BY: DARIUS LAKDAWALLA
RAND, Santa Monica
National Bureau of Economic Research (NBER)
University of Chicago
Department of Economics
Document: Available from the SSRN Electronic Paper Collection:
http://papers.ssrn.com/paper.taf?abstract_id=268344
Paper ID: NBER Working Paper No. W8263
Date: April 2001
Contact: DARIUS LAKDAWALLA
Email: Mailto:Darius_Lakdwalla at rand.org
Postal: RAND, Santa Monica
1700 Main Street
P.O. Box 2138
Santa Monica, CA 90407-2138 USA
Paper Requests:
Full-Text downloads are available from SSRN Online for $5.
ABSTRACT:
Concern is often voiced about the declining quality of American
schoolteachers. This paper shows that, while the relative
quality of teachers is declining, this decline is a result of
technical change, which improves the specialized knowledge of
skilled workers outside teaching, but not the general knowledge
of schoolteachers. This raises the price of skilled teachers,
but not their productivity. Schools respond by lowering the
relative skill of teachers and raising teacher quantity. On the
other hand, college professors, who teach specialized knowledge,
are predicted to experience increases in skill relative to
schoolteachers. Finally, the lagging productivity of primary
schools is predicted to raise the unit cost of primary
education. These predictions appear consistent with the data.

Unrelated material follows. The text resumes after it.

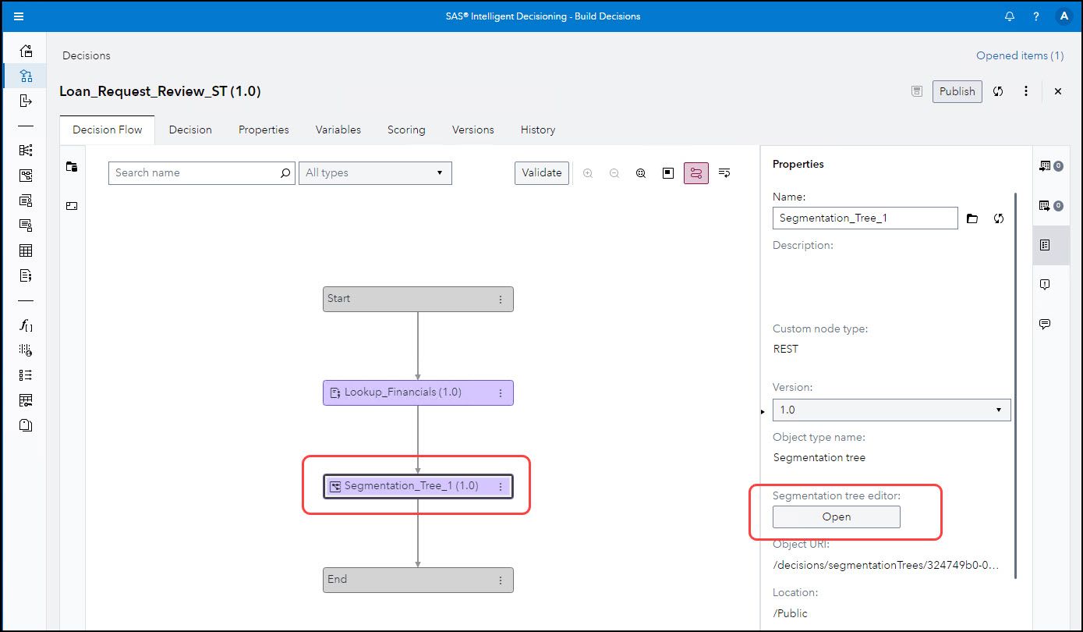Click the Publish button

[x=957, y=91]

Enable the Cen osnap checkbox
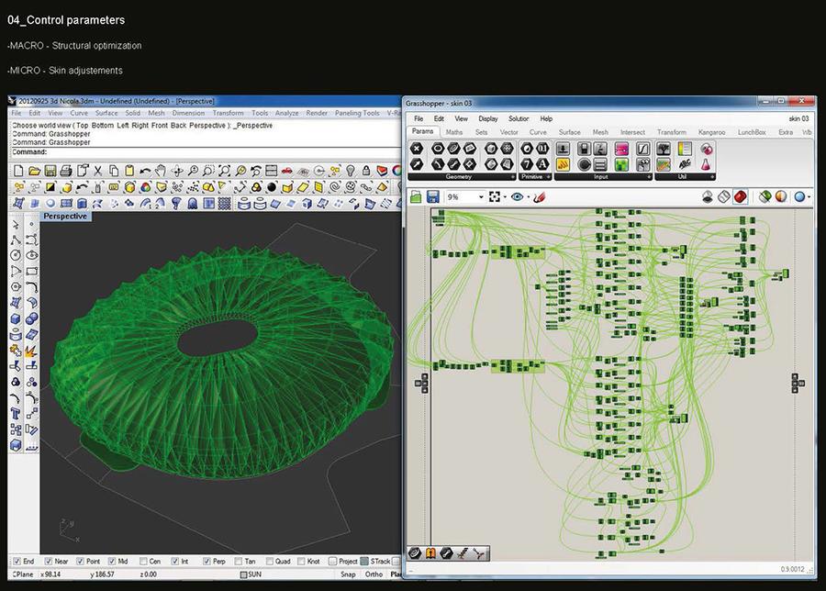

Analysis of US Census microdata suggests that, from the 1900
birth cohort to the 1950 birth cohort, the relative schooling of
teachers has declined by about three years, and the human
capital of teachers may have declined in value relative to that
of college graduates by as much as thirty percent, but the
teacher-student ratio has more than doubled over the last half
century in a wide array of developed countries. Moreover, the
per student cost of primary school education in the US has also
risen dramatically over the past 50 years. Finally, the human
capital of college professors has risen by nearly thirty percent
relative to schoolteachers.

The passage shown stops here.